** Records for this task **

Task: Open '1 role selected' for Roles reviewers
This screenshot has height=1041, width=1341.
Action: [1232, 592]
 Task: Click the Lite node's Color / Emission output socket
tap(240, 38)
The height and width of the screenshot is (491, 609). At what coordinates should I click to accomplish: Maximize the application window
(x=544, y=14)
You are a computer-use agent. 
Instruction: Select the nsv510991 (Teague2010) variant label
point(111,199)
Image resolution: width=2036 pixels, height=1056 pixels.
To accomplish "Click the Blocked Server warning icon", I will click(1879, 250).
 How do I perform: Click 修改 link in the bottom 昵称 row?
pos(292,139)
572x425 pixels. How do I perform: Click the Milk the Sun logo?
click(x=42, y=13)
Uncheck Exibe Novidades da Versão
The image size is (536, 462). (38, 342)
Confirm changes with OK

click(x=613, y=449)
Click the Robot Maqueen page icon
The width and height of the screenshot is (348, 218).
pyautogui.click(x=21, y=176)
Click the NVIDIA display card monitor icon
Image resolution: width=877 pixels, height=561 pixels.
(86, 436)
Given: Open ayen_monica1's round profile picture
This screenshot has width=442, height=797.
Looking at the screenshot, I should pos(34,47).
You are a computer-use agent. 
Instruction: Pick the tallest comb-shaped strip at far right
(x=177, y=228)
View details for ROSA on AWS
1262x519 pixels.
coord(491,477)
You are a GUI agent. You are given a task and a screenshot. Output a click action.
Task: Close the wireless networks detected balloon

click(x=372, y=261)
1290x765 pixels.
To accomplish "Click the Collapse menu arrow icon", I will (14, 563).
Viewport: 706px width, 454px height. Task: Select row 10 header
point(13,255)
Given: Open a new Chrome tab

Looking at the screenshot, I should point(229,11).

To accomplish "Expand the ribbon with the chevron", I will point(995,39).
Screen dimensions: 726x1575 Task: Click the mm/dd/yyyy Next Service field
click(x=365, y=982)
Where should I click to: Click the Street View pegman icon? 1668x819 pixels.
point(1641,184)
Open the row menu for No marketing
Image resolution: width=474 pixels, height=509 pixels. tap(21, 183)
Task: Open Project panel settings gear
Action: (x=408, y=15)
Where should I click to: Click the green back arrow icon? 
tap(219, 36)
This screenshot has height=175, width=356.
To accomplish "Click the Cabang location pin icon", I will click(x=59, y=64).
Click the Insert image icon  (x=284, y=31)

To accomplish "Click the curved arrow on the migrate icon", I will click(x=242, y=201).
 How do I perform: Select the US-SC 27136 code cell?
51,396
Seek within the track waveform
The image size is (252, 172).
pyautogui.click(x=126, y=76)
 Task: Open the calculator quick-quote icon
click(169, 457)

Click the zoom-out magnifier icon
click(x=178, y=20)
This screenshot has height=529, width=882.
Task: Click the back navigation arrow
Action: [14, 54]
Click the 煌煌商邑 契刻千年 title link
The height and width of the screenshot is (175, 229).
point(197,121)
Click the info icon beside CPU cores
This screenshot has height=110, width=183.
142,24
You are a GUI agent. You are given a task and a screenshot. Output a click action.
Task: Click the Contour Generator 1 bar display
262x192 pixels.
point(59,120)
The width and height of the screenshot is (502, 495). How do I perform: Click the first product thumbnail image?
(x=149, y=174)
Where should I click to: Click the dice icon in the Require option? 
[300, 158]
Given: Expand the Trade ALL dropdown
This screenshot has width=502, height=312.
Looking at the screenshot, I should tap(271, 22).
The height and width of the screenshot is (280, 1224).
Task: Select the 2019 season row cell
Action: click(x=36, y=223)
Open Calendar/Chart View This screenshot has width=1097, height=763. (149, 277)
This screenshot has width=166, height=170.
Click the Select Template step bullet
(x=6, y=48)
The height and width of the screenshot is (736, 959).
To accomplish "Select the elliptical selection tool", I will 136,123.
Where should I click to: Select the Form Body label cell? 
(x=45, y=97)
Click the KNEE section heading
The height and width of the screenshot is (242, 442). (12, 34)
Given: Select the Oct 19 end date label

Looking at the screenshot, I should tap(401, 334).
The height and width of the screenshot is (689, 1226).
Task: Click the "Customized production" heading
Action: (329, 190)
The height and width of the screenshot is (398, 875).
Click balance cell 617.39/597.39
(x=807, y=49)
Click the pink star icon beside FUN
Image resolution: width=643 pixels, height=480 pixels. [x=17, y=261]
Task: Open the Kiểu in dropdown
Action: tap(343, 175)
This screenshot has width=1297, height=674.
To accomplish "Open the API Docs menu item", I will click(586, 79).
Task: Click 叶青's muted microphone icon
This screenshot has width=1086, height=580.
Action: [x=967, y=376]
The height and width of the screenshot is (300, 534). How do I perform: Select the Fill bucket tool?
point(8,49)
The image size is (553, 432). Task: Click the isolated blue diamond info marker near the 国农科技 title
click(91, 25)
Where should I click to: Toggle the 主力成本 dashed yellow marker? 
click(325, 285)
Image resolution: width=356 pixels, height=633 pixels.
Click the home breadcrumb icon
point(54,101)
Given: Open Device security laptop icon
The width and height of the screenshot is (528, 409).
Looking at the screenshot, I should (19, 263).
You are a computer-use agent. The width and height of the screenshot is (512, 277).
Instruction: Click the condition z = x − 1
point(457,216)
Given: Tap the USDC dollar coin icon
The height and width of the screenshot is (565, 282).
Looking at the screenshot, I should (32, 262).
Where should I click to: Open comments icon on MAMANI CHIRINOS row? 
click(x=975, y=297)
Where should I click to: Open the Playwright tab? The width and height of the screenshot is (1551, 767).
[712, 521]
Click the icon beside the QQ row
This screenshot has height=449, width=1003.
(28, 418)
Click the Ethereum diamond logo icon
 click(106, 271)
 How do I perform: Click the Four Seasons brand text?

** Instructions for the task **
The whole of the data is to be returned with every line intact.

** Answer to this task **
Task: Open '1 role selected' for Roles reviewers
This screenshot has height=1041, width=1341.
Action: [1232, 592]
 Task: Click the Lite node's Color / Emission output socket
tap(240, 38)
The height and width of the screenshot is (491, 609). At what coordinates should I click to accomplish: Maximize the application window
(x=544, y=14)
You are a computer-use agent. 
Instruction: Select the nsv510991 (Teague2010) variant label
point(111,199)
Image resolution: width=2036 pixels, height=1056 pixels.
To accomplish "Click the Blocked Server warning icon", I will click(1879, 250).
 How do I perform: Click 修改 link in the bottom 昵称 row?
pos(292,139)
572x425 pixels. How do I perform: Click the Milk the Sun logo?
click(x=42, y=13)
Uncheck Exibe Novidades da Versão
The image size is (536, 462). (38, 342)
Confirm changes with OK

click(x=613, y=449)
Click the Robot Maqueen page icon
The width and height of the screenshot is (348, 218).
pyautogui.click(x=21, y=176)
Click the NVIDIA display card monitor icon
Image resolution: width=877 pixels, height=561 pixels.
(86, 436)
Given: Open ayen_monica1's round profile picture
This screenshot has width=442, height=797.
Looking at the screenshot, I should pos(34,47).
You are a computer-use agent. 
Instruction: Pick the tallest comb-shaped strip at far right
(x=177, y=228)
View details for ROSA on AWS
1262x519 pixels.
coord(491,477)
You are a GUI agent. You are given a task and a screenshot. Output a click action.
Task: Close the wireless networks detected balloon

click(x=372, y=261)
1290x765 pixels.
To accomplish "Click the Collapse menu arrow icon", I will (14, 563).
Viewport: 706px width, 454px height. Task: Select row 10 header
point(13,255)
Given: Open a new Chrome tab

Looking at the screenshot, I should point(229,11).

To accomplish "Expand the ribbon with the chevron", I will point(995,39).
Screen dimensions: 726x1575 Task: Click the mm/dd/yyyy Next Service field
click(x=365, y=982)
Where should I click to: Click the Street View pegman icon? 1668x819 pixels.
point(1641,184)
Open the row menu for No marketing
Image resolution: width=474 pixels, height=509 pixels. tap(21, 183)
Task: Open Project panel settings gear
Action: (x=408, y=15)
Where should I click to: Click the green back arrow icon? 
tap(219, 36)
This screenshot has height=175, width=356.
To accomplish "Click the Cabang location pin icon", I will click(x=59, y=64).
Click the Insert image icon  (x=284, y=31)

To accomplish "Click the curved arrow on the migrate icon", I will click(x=242, y=201).
 How do I perform: Select the US-SC 27136 code cell?
51,396
Seek within the track waveform
The image size is (252, 172).
pyautogui.click(x=126, y=76)
 Task: Open the calculator quick-quote icon
click(169, 457)

Click the zoom-out magnifier icon
click(x=178, y=20)
This screenshot has height=529, width=882.
Task: Click the back navigation arrow
Action: [14, 54]
Click the 煌煌商邑 契刻千年 title link
The height and width of the screenshot is (175, 229).
point(197,121)
Click the info icon beside CPU cores
This screenshot has height=110, width=183.
142,24
You are a GUI agent. You are given a task and a screenshot. Output a click action.
Task: Click the Contour Generator 1 bar display
262x192 pixels.
point(59,120)
The width and height of the screenshot is (502, 495). How do I perform: Click the first product thumbnail image?
(x=149, y=174)
Where should I click to: Click the dice icon in the Require option? 
[300, 158]
Given: Expand the Trade ALL dropdown
This screenshot has width=502, height=312.
Looking at the screenshot, I should tap(271, 22).
The height and width of the screenshot is (280, 1224).
Task: Select the 2019 season row cell
Action: click(x=36, y=223)
Open Calendar/Chart View This screenshot has width=1097, height=763. (149, 277)
This screenshot has width=166, height=170.
Click the Select Template step bullet
(x=6, y=48)
The height and width of the screenshot is (736, 959).
To accomplish "Select the elliptical selection tool", I will 136,123.
Where should I click to: Select the Form Body label cell? 
(x=45, y=97)
Click the KNEE section heading
The height and width of the screenshot is (242, 442). (12, 34)
Given: Select the Oct 19 end date label

Looking at the screenshot, I should tap(401, 334).
The height and width of the screenshot is (689, 1226).
Task: Click the "Customized production" heading
Action: (329, 190)
The height and width of the screenshot is (398, 875).
Click balance cell 617.39/597.39
(x=807, y=49)
Click the pink star icon beside FUN
Image resolution: width=643 pixels, height=480 pixels. [x=17, y=261]
Task: Open the Kiểu in dropdown
Action: tap(343, 175)
This screenshot has width=1297, height=674.
To accomplish "Open the API Docs menu item", I will click(586, 79).
Task: Click 叶青's muted microphone icon
This screenshot has width=1086, height=580.
Action: [x=967, y=376]
The height and width of the screenshot is (300, 534). How do I perform: Select the Fill bucket tool?
point(8,49)
The image size is (553, 432). Task: Click the isolated blue diamond info marker near the 国农科技 title
click(91, 25)
Where should I click to: Toggle the 主力成本 dashed yellow marker? 
click(325, 285)
Image resolution: width=356 pixels, height=633 pixels.
Click the home breadcrumb icon
point(54,101)
Given: Open Device security laptop icon
The width and height of the screenshot is (528, 409).
Looking at the screenshot, I should (19, 263).
You are a computer-use agent. The width and height of the screenshot is (512, 277).
Instruction: Click the condition z = x − 1
point(457,216)
Given: Tap the USDC dollar coin icon
The height and width of the screenshot is (565, 282).
Looking at the screenshot, I should (32, 262).
Where should I click to: Open comments icon on MAMANI CHIRINOS row? 
click(x=975, y=297)
Where should I click to: Open the Playwright tab? The width and height of the screenshot is (1551, 767).
[712, 521]
Click the icon beside the QQ row
This screenshot has height=449, width=1003.
(28, 418)
Click the Ethereum diamond logo icon
 click(106, 271)
 How do I perform: Click the Four Seasons brand text?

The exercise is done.